TASKS TO PERFORM
1 - Answer these from the passage on the White Pass and Yukon Railway:
(a) Since what year has the railway been in operation?
(b) What was Michael J. Heney's profession?
(c) What was the name of the world's first container ship?
2 - Reproduce the part of the passage on the White Pass and Yukon Railway starting with "The Second World" and going on through "Clifford J. Rogers.", word for word.

PASSAGE PROVIDED

begin

White Pass and Yukon Railway This railway is distinctive for many reasons other than the extremely difficult terrain that the route traverses. In operation since 1900 and privately owned, it has never received any government subsidy. It pioneered containerized freight and, because of interests in shipping and trucking, become part of a total transportation system. The 110 mile (176 km) route is located in the United States and Canada: 20 miles (32km) in Alaska, 32 miles (51km) in British Columbia and 58 miles (93km) in Yukon. The rails between Whitehorse and Bennet Lake remain, although there is no longer a train service on them.

Location: Between Skagway, Alaska, United States and Whitehorse, Yukon, Canada

Background: The discovery of gold on August 17th, 1896, at Bonanza Creek in the Yukon, started the Klondike gold rush of 1897. Thousands took ships to Skagway, made their way up through either the Chilkoot or the White Passes to Lake Bennett and from there, by water, to Dawson - the centre of the goldfields.

White Pass and Yukon Railway Early in 1898 two men met, by chance, in a Skagway bar. Michael J. Heney, a Canadian railway contractor, who was convinced he could build railway through the White Pass and Sir Thomas Tancred, an internationally recognised engineer, who represented English interests in financing a railway he, personally, thought it was impossible to build. He was accompanied by the American chief engineer of his group, Erastus Corning Hawkins and Canadian civil engineer John Hislop. Heney convinced Tancred that the railway could be built and that they should do it. This foursome saw it to its completion in 1900. Work started on the 3 ft. (0.9m) narrow gauge railway in April 1898 with the rails reaching Whitehorse in June 1900. About 35,000 men, mostly Canadian and American, built the line. The cost was, approximately, ten million dollars.

From sea level, at Skagway, the line climbs 2900 ft. (884m) in 20 miles (32km) to the USA-Canada border at Summit Lake at an average grade of 2.6%. The maximum grade was 3.9% and the maximum curvature 16o. Most of the route was above the tree line in the midst of recorded snowfalls of 35 ft. (11m) and winter temperatures of -65oF. (-60oC). At Dead Horse Gulch a 215 ft. (66m) high steel cantilever bridge, the highest, most northerly of its type in the world, was constructed.

The Second World War saw the operation of the line taken over by the US Army and used, primarily, to serve the construction of the Alaska Highway and the North-West Staging Route airfields. At this time a 4 in. (102mm) diameter oil pipeline was built parallel to the railway to serve the Yukon. Following the war, the development of silver, zinc and lead mines in Canada and a financial restructuring, led to the development of an integrated transportation system. An interesting outgrowth of this was the introduction of the world's first containerized freight handling. Containers were used to transport ore: they were loaded at the mines and shipped to smelters via rail and sea. Sea transport was by the world's first container ship the Clifford J. Rogers.

end

ROWS
begin

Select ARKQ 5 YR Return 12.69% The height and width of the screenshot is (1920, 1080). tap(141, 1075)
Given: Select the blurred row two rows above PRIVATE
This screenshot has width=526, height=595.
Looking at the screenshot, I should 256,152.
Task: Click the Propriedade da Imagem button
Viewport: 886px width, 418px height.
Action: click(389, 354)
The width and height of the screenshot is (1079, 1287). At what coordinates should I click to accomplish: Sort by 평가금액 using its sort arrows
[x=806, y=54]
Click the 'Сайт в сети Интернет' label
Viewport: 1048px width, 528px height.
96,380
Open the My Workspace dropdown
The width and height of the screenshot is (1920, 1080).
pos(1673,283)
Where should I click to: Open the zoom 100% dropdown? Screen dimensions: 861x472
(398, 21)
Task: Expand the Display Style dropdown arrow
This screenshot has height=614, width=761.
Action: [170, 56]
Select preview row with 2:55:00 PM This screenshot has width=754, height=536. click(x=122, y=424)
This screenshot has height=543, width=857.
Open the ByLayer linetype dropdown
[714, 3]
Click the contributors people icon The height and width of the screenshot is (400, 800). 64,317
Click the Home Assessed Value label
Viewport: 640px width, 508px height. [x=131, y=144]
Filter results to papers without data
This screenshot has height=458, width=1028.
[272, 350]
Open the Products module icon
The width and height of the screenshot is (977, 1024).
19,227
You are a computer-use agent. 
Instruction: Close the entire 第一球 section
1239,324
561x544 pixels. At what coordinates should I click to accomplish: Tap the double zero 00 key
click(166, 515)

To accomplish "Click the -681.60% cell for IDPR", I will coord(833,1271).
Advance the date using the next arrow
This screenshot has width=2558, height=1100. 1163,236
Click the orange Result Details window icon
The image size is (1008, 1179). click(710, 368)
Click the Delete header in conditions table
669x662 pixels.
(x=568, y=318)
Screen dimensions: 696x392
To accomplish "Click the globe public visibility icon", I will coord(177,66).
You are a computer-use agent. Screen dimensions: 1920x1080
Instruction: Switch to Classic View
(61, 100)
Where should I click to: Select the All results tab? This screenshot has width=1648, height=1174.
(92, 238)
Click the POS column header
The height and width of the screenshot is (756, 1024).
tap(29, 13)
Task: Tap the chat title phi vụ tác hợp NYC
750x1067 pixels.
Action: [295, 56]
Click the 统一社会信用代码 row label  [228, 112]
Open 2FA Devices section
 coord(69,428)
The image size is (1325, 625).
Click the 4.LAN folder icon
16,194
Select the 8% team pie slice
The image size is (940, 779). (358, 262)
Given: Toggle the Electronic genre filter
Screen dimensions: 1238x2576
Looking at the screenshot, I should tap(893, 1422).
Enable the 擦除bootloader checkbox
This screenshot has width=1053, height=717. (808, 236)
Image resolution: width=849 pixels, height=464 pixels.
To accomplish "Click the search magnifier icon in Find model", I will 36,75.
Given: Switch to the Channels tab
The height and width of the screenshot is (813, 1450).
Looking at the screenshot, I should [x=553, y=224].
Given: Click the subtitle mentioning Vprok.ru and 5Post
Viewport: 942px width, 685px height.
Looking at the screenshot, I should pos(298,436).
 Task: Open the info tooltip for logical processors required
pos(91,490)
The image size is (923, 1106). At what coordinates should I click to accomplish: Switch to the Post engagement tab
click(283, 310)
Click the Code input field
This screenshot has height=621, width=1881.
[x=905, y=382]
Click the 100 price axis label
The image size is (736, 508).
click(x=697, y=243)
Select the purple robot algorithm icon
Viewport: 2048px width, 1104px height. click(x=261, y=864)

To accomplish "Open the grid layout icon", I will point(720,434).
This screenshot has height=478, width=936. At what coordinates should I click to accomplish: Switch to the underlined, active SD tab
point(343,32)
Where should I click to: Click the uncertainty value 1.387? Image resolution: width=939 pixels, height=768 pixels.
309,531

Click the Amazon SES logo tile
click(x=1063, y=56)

end

OUTPUTS FOR THE TASKS
1 -
(a) 1900
(b) He was a Canadian railway contractor.
(c) The Clifford J. Rogers

2 -
The Second World War saw the operation of the line taken over by the US Army and used, primarily, to serve the construction of the Alaska Highway and the North-West Staging Route airfields. At this time a 4 in. (102mm) diameter oil pipeline was built parallel to the railway to serve the Yukon. Following the war, the development of silver, zinc and lead mines in Canada and a financial restructuring, led to the development of an integrated transportation system. An interesting outgrowth of this was the introduction of the world's first containerized freight handling. Containers were used to transport ore: they were loaded at the mines and shipped to smelters via rail and sea. Sea transport was by the world's first container ship the Clifford J. Rogers.